Triple-Chocolate Chunk Pecan Pie

Ingredients
1 single pie crust
3 T unsalted butter, cut into 3 pieces
3/4 C packed dark brown sugar
1/2 tsp table salt
2 large eggs
1/2 cup light corn syrup
1 tsp vanilla extract
1 C (4 oz) pecans, toasted and chopped coarse
6 oz total of semisweet, milk and white chocolate chopped coarse

Directions
1. Adjust an oven rack to the middle position and heat the oven to 375 degrees.  Line a chilled pie shell with a double layer of foil and fill with pie weights.  Bake until the pie dough looks dry and is light in color, 25 to 30 minutes.  Transfer the pie plate to a wire rack and remove the weights and foil.  Adjust the oven rack to the lower-middle position and reduce the oven temperature to 275 degrees.

2.  Melt the butter in a heatproof bowl set in a skillet of water maintained at just below a simmer.  Remove the bowl from the skillet and stir in the sugar and salt until the butter is absorbed.  Whisk in the eggs, then the corn syrup and vanilla until smooth.  Return the bowl to the hot water and stir until the mixture is shiny and hot to the touch and registers 130 degrees on an instant-read thermometer.  Off the heat, stir in the pecans.

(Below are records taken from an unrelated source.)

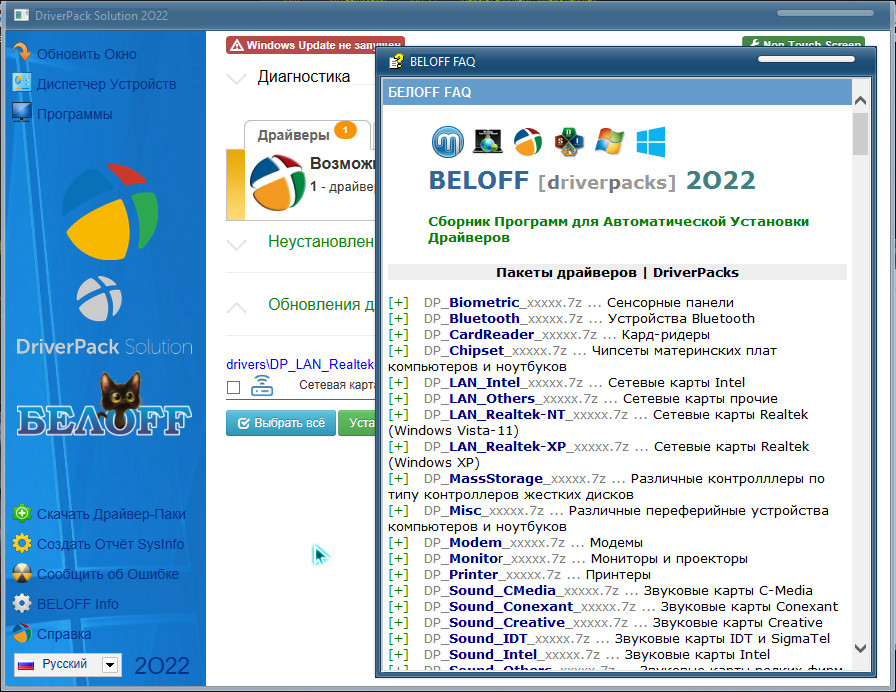Click the Windows Update не запущен warning
896x692 pixels.
[x=315, y=45]
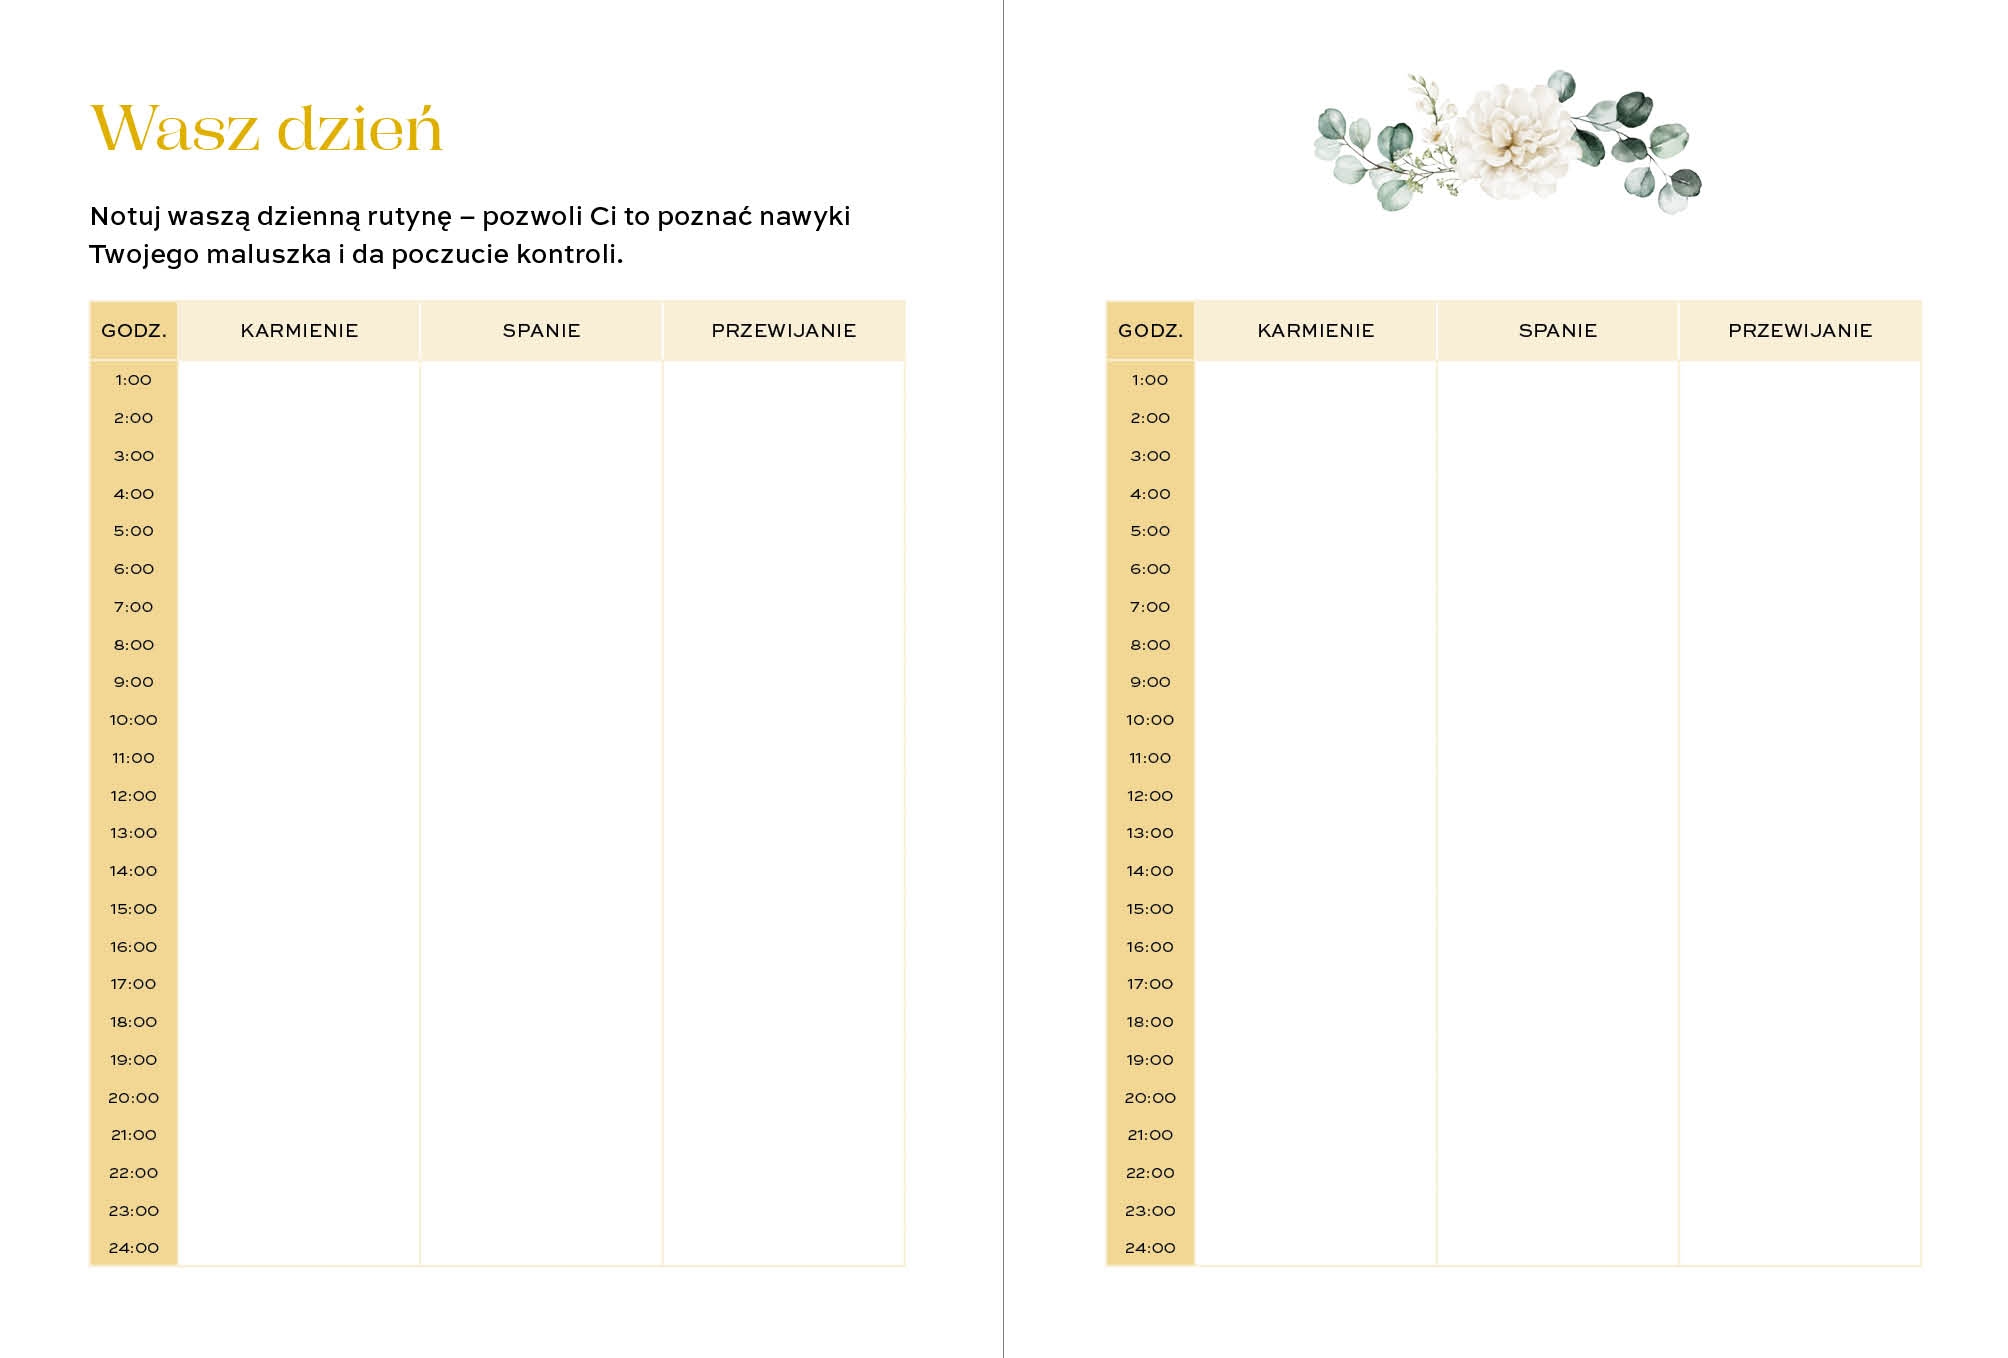The width and height of the screenshot is (2008, 1358).
Task: Select SPANIE header in right table
Action: pos(1558,331)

3.  Pour the pecan mixture into the warm pie crust.  Scatter the chocolate over the top and lightly press it into the filling with the back of a spoon.  Bake the pie until the filling looks set but yields like Jell-O when gently pressed with the back of a spoon, 50 to 60 minutes.  Cool the pie on a wire rack until the filling has firmed up, about 2 hours; serve slightly warm or at room temperature.